When There Is No Repentance
If your brother or sister sins, go and point out their fault, just between the two of you. If they listen to you, you have won them over. But if they will not listen, take one or two others along, so that “every matter may be established by the testimony of two or three witnesses.” If they still refuse to listen, tell it to the church; and if they refuse to listen even to the church, treat them as you would a pagan or a tax collector. Matthew 18:15-17
The Bible has fantastic advice about conflict resolution. First, directly approach someone who has wrongfully harmed you and try to seek restoration. If that doesn’t work, ask a third person, ideally a more mature fellow Jesus-follower, to act as a mediator and witness to your second shot at resolution. If neither of these options brings confession and forgiveness, the church is to treat the wrong doer as a “pagan or tax collector” (Matthew 18:17).
Here’s the back story: In Jesus’ day, tax collectors were often Jews employed by the Roman government. These Jewish tax collectors were hated, because they were known for extorting their own people for personal gain. Jesus encountered a tax collector named Zacchaeus, who was called a “sinner.” Zacchaeus was sinning but he was transformed by his encounter with Jesus. Jesus remarked, “salvation has come to this house…for [I] came to seek and save the lost” (Luke 19:9-10).
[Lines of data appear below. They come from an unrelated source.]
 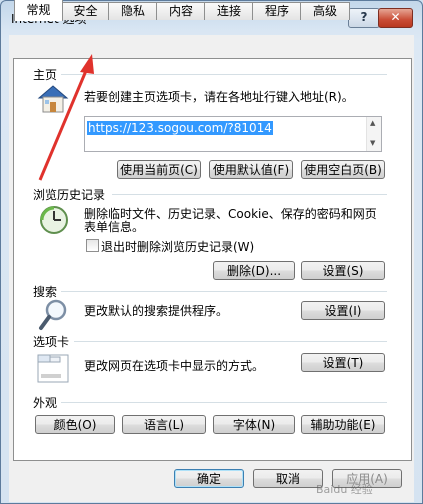 I want to click on magnifier-icon, so click(x=54, y=316).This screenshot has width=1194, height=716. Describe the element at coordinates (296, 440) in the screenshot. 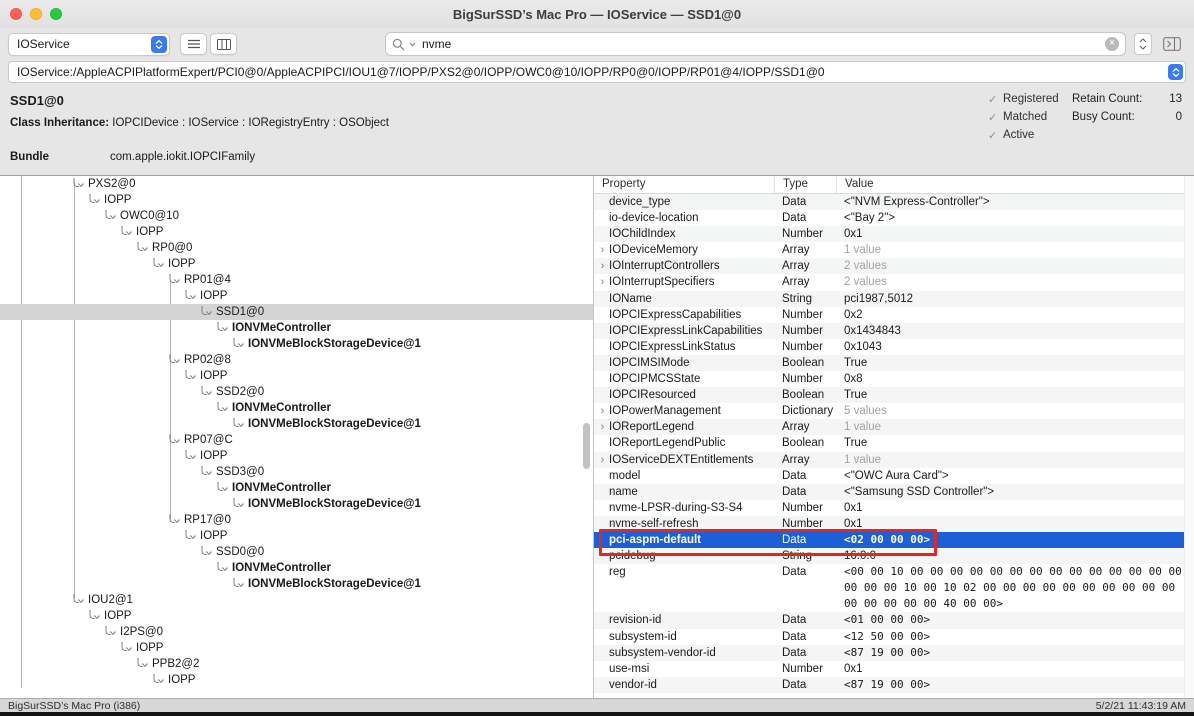

I see `tree-item-rp07-c: RP07@C` at that location.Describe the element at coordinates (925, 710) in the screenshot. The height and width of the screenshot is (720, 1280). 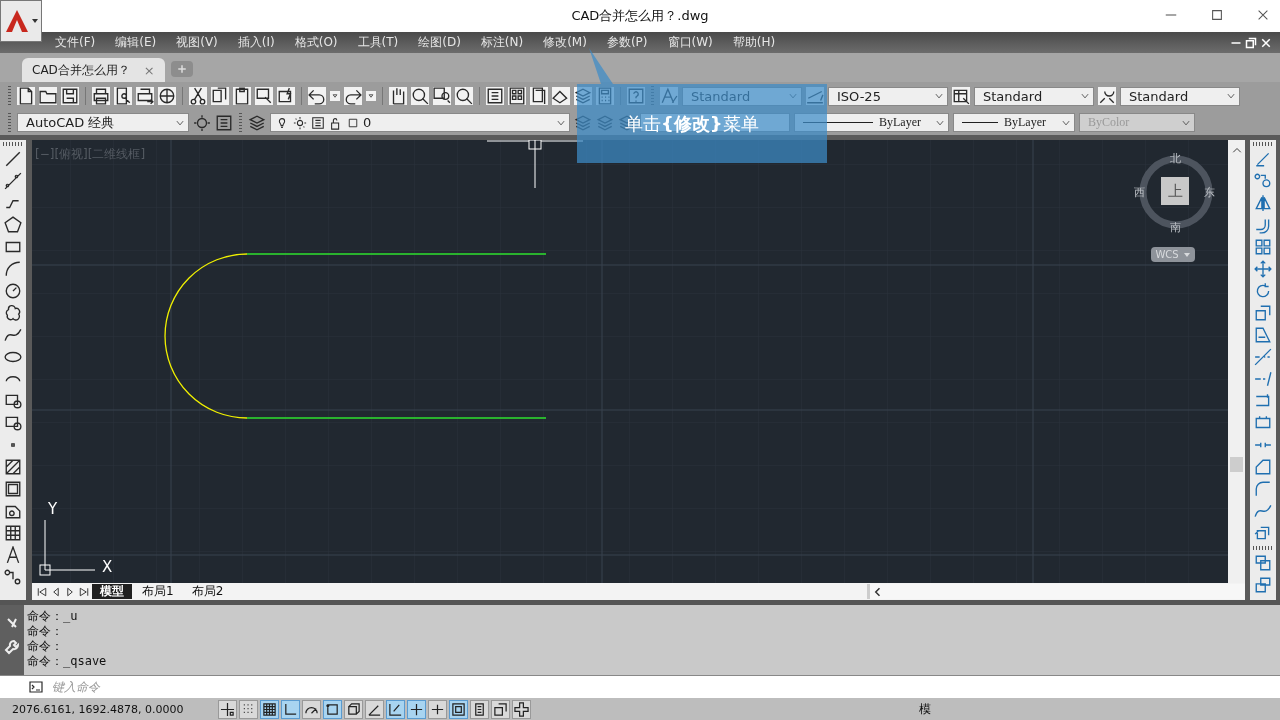
I see `model-space-label: 模` at that location.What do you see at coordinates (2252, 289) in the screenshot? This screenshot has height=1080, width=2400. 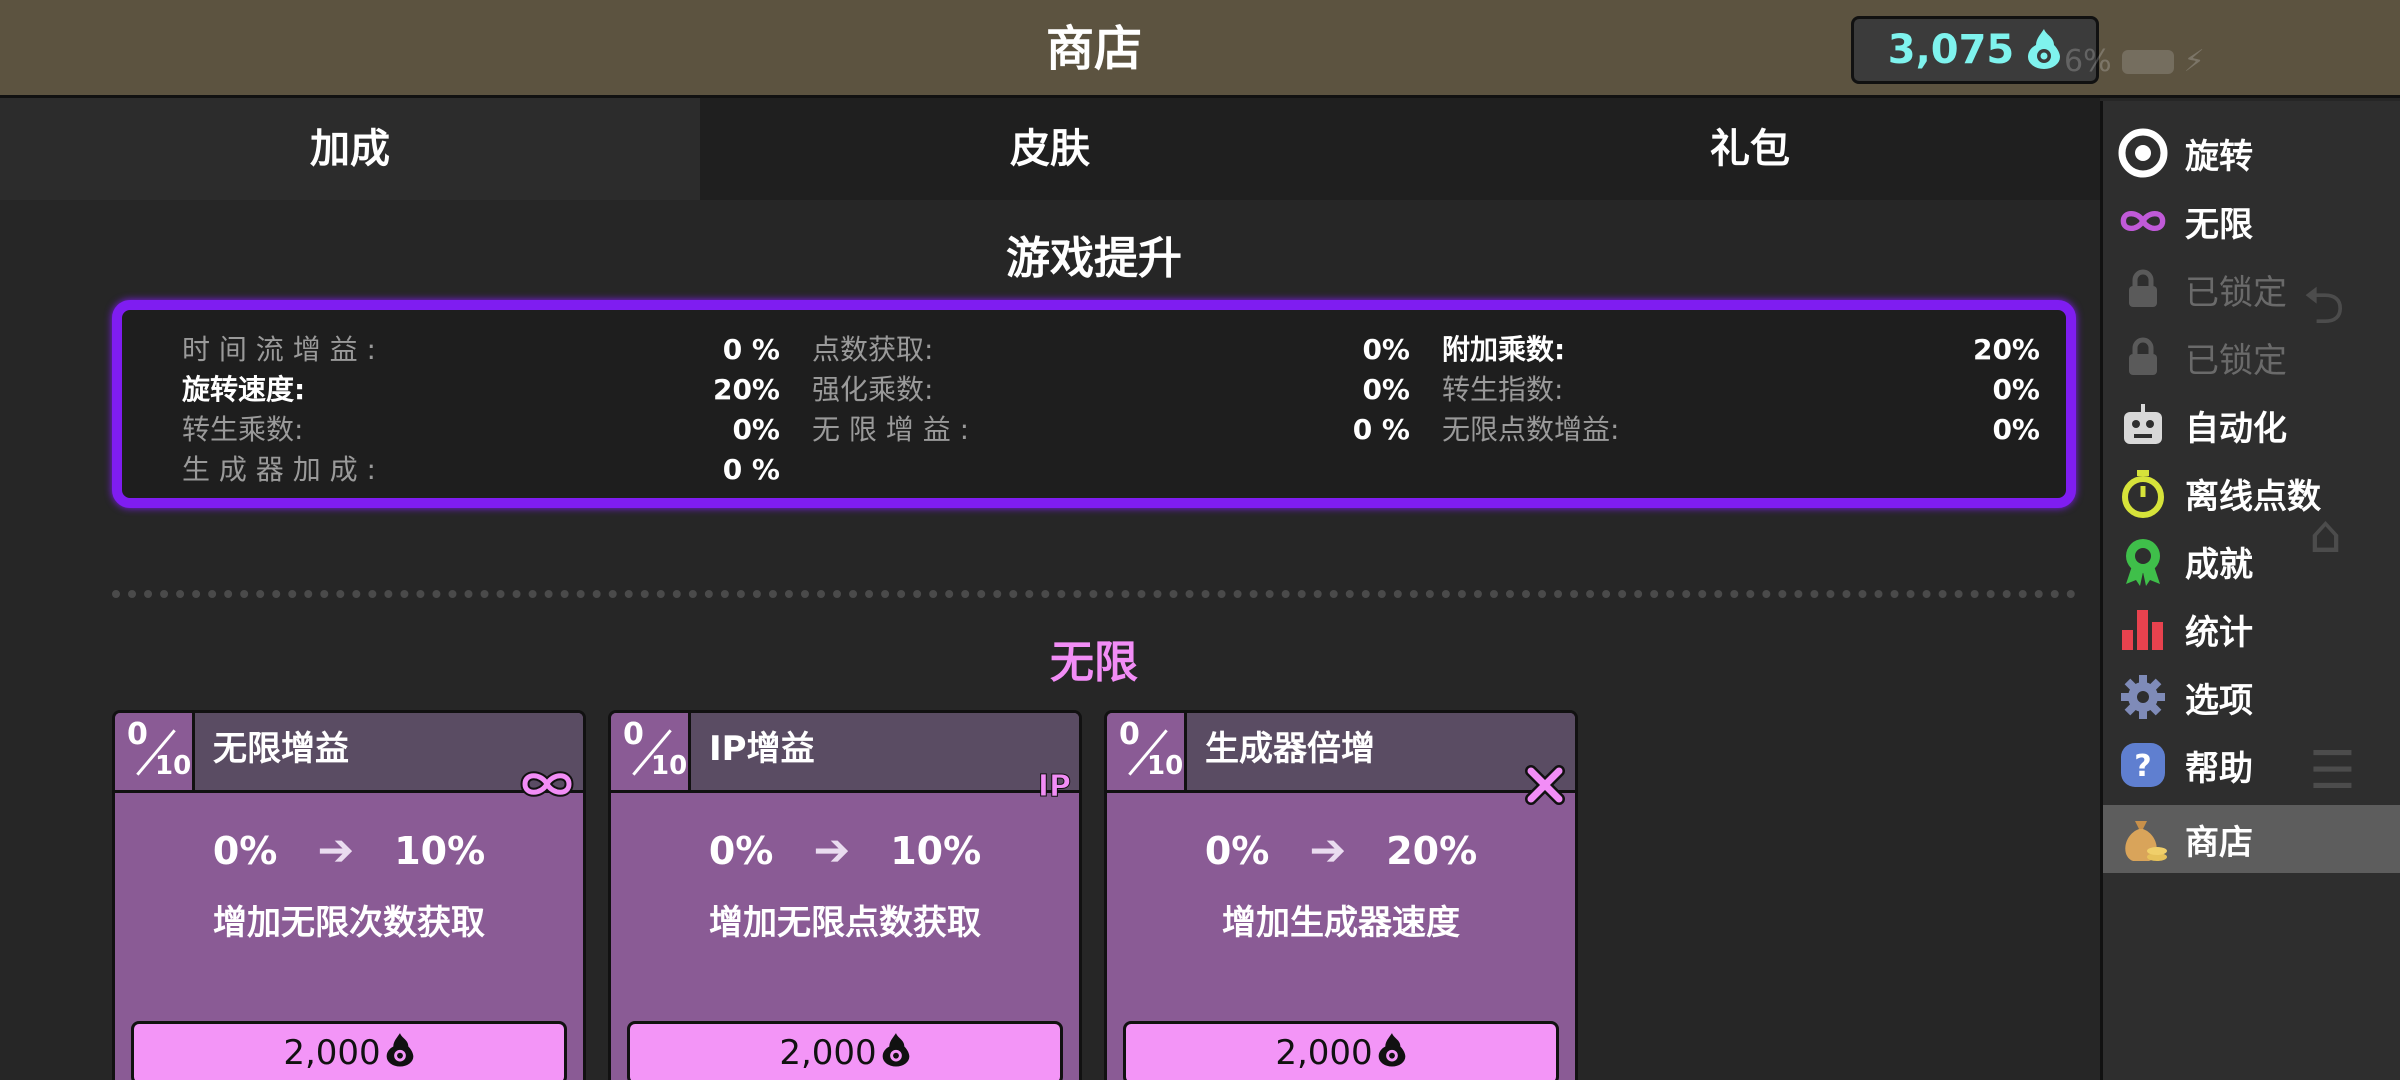 I see `sidebar-item-locked-1: 已锁定` at bounding box center [2252, 289].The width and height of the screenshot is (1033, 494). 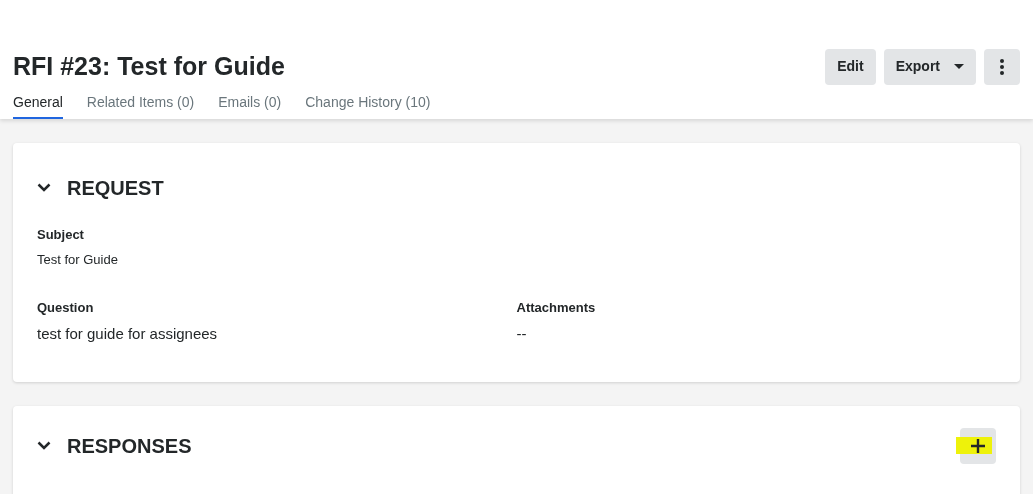 I want to click on tab: Change History (10), so click(x=368, y=105).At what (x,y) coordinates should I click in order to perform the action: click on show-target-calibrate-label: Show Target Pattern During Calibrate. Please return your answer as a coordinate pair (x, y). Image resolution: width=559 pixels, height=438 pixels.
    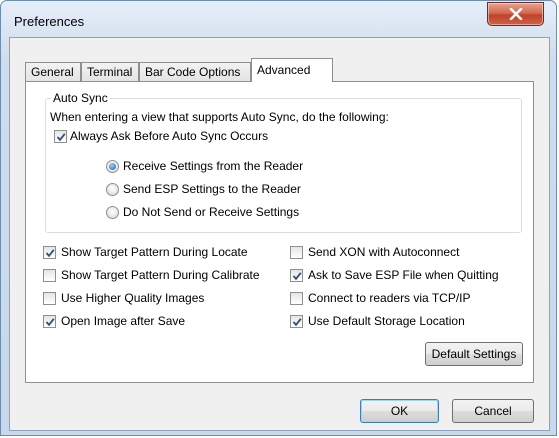
    Looking at the image, I should click on (160, 275). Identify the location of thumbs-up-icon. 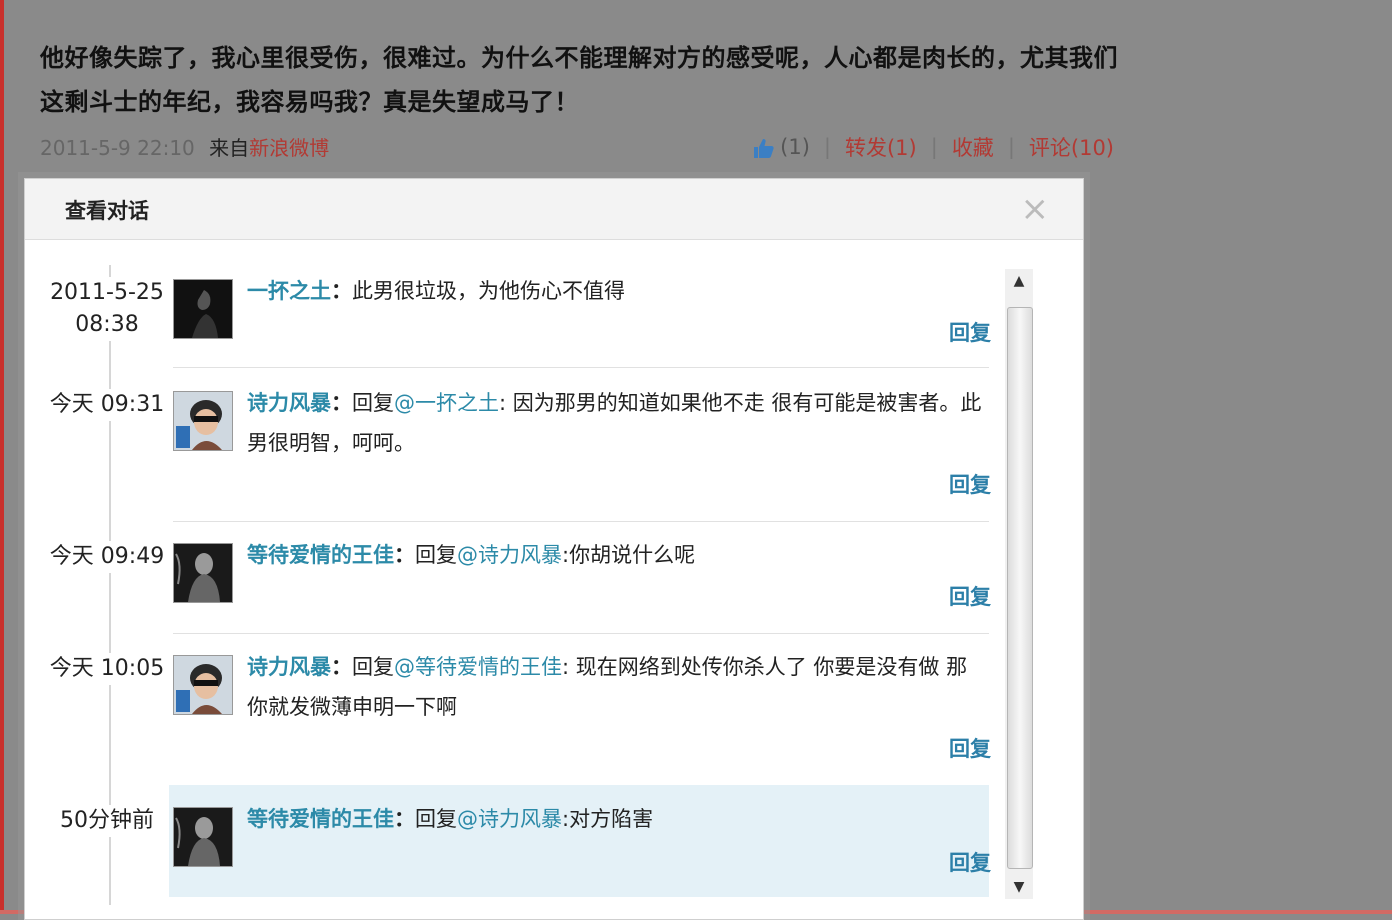
(764, 148).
Tax collectors weren’t inherently more sinful than followers of Jesus. To treat an unrepentant wrongdoer in the church like a pagan means to consider them, not as a monster, but as one who is continuing to choose sin. If you’ve been harmed by someone who is unrepentant, distance from them might be the proper course of action. As the body of Christ, however, we should pray and long for repentance. To the defector, God says, “If you return, then I will restore you” (Jeremiah 15:19 and Isaiah 31:6). God longs for and celebrates repentance and restoration. We should too.